Content starts
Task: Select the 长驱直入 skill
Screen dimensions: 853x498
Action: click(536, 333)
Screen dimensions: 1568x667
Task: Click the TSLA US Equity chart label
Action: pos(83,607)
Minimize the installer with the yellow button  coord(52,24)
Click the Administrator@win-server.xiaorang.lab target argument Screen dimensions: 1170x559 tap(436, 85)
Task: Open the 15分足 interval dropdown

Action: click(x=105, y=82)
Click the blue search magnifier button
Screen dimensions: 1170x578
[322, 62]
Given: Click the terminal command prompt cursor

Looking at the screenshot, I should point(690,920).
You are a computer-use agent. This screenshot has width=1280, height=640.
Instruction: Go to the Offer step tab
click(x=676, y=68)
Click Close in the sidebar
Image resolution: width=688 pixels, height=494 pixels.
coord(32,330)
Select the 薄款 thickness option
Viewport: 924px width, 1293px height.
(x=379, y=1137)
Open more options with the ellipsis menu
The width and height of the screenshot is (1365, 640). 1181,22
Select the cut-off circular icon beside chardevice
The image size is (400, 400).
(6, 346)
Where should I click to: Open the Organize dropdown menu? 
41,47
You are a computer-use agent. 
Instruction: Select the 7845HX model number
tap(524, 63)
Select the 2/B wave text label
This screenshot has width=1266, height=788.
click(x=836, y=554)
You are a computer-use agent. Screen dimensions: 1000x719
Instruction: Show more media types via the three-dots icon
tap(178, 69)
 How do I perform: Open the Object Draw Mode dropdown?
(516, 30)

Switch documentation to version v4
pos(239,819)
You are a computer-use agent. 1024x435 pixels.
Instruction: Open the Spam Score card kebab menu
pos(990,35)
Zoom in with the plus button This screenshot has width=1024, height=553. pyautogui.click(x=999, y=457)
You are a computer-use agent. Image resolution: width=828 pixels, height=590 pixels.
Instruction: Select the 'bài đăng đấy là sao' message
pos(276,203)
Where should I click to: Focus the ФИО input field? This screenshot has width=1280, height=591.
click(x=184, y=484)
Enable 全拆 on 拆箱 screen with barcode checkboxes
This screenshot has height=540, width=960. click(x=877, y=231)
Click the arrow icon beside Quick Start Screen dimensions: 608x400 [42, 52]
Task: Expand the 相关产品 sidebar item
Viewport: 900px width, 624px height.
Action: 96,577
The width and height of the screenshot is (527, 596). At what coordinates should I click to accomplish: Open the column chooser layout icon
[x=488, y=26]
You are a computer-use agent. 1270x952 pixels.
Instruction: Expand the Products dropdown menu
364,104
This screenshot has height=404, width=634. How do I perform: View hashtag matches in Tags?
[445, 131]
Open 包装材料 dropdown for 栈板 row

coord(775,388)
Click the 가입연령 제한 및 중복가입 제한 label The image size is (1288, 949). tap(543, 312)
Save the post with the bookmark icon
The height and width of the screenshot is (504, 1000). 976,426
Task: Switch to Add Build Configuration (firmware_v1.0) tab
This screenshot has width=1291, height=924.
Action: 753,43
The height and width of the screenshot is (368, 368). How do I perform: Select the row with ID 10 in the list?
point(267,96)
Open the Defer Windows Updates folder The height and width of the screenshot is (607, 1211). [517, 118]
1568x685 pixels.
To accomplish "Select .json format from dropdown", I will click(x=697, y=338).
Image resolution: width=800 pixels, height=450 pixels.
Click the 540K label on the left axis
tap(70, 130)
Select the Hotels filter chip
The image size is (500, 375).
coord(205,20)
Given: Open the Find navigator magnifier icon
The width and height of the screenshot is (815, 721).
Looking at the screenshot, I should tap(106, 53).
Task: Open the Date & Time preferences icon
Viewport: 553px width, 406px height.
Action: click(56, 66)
Content ends
Your objective ::
How many lines in the records contain the word "agent"? Reply with that number only.

Task response ::
6